Input material Start Marker

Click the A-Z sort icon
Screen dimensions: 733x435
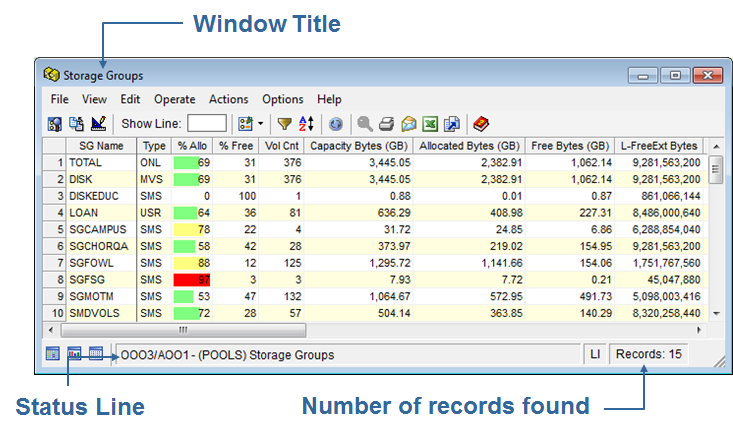(x=306, y=124)
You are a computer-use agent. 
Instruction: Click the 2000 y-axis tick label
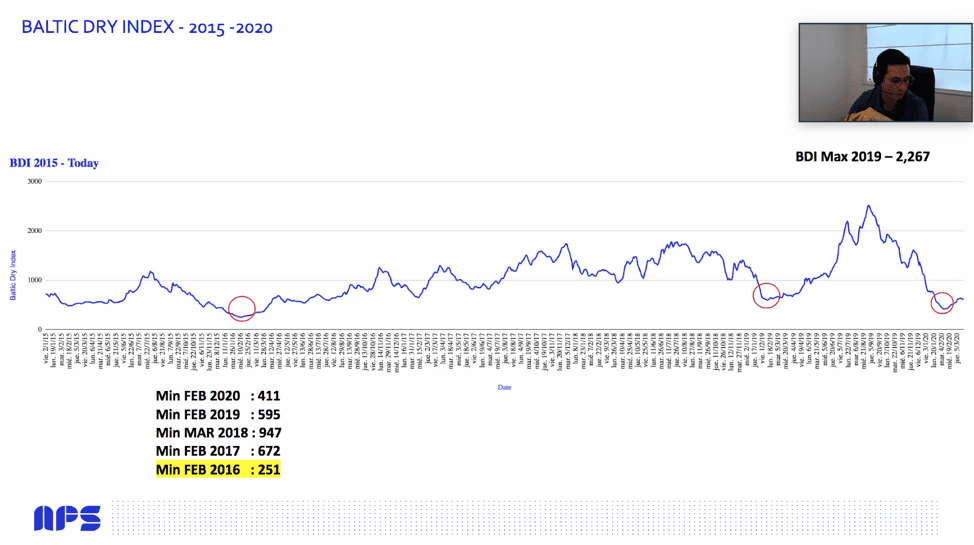coord(34,231)
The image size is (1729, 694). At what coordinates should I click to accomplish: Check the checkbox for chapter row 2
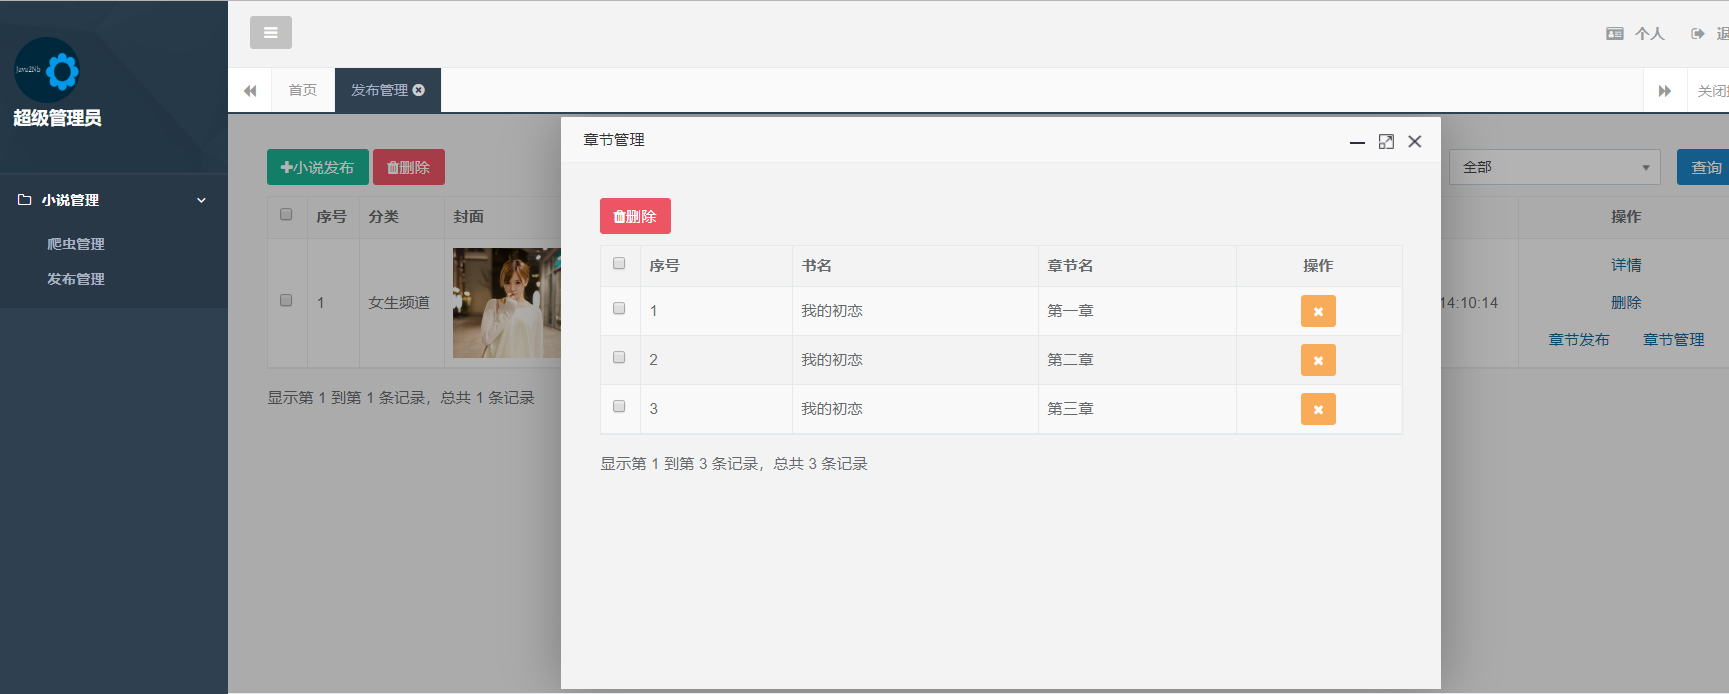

Input material End Marker

◆ Task description:
With pictures omitted, restate exactly every line from the one containing "Instruction: Click the 2000 y-axis tick label" through the last line of the material, inclusive.

◆ Output below:
Instruction: Click the 2000 y-axis tick label
coord(34,231)
The image size is (1729, 694). At what coordinates should I click to accomplish: Check the checkbox for chapter row 2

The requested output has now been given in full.